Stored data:

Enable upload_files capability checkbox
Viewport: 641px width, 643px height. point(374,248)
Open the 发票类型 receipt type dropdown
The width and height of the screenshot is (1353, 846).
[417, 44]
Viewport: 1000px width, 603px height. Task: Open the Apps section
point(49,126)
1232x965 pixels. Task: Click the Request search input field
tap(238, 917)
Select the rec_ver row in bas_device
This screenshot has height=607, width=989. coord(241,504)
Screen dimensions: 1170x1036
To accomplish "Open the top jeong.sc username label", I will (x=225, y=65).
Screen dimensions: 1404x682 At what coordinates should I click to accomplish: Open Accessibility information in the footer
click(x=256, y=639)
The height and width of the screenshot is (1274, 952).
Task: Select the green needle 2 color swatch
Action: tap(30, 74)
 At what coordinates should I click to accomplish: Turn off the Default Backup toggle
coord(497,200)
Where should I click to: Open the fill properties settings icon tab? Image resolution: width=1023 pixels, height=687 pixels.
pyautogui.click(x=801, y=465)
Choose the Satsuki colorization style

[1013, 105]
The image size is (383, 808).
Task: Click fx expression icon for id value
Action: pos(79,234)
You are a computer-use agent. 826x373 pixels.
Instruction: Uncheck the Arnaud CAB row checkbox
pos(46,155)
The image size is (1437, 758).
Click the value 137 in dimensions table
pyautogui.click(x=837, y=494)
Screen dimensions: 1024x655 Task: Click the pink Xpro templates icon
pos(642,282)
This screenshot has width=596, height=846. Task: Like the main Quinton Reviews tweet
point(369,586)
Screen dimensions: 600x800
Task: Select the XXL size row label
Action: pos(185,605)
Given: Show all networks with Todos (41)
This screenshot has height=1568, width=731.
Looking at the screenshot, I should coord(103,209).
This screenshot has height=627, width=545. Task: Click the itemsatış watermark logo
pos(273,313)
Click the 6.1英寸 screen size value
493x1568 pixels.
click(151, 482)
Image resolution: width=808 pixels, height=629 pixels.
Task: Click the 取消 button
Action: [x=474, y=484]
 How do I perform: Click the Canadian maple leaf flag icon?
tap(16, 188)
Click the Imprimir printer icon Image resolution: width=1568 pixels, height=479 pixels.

Exercise requirements: Repeat all of the entries above exactly.

Written response:
Enable upload_files capability checkbox
Viewport: 641px width, 643px height. point(374,248)
Open the 发票类型 receipt type dropdown
The width and height of the screenshot is (1353, 846).
[417, 44]
Viewport: 1000px width, 603px height. Task: Open the Apps section
point(49,126)
1232x965 pixels. Task: Click the Request search input field
tap(238, 917)
Select the rec_ver row in bas_device
This screenshot has height=607, width=989. coord(241,504)
Screen dimensions: 1170x1036
To accomplish "Open the top jeong.sc username label", I will (x=225, y=65).
Screen dimensions: 1404x682 At what coordinates should I click to accomplish: Open Accessibility information in the footer
click(x=256, y=639)
The height and width of the screenshot is (1274, 952).
Task: Select the green needle 2 color swatch
Action: tap(30, 74)
 At what coordinates should I click to accomplish: Turn off the Default Backup toggle
coord(497,200)
Where should I click to: Open the fill properties settings icon tab? Image resolution: width=1023 pixels, height=687 pixels.
pyautogui.click(x=801, y=465)
Choose the Satsuki colorization style

[1013, 105]
The image size is (383, 808).
Task: Click fx expression icon for id value
Action: pos(79,234)
You are a computer-use agent. 826x373 pixels.
Instruction: Uncheck the Arnaud CAB row checkbox
pos(46,155)
The image size is (1437, 758).
Click the value 137 in dimensions table
pyautogui.click(x=837, y=494)
Screen dimensions: 1024x655 Task: Click the pink Xpro templates icon
pos(642,282)
This screenshot has width=596, height=846. Task: Like the main Quinton Reviews tweet
point(369,586)
Screen dimensions: 600x800
Task: Select the XXL size row label
Action: pos(185,605)
Given: Show all networks with Todos (41)
This screenshot has height=1568, width=731.
Looking at the screenshot, I should coord(103,209).
This screenshot has height=627, width=545. Task: Click the itemsatış watermark logo
pos(273,313)
Click the 6.1英寸 screen size value
493x1568 pixels.
click(151, 482)
Image resolution: width=808 pixels, height=629 pixels.
Task: Click the 取消 button
Action: [x=474, y=484]
 How do I perform: Click the Canadian maple leaf flag icon?
tap(16, 188)
Click the Imprimir printer icon Image resolution: width=1568 pixels, height=479 pixels.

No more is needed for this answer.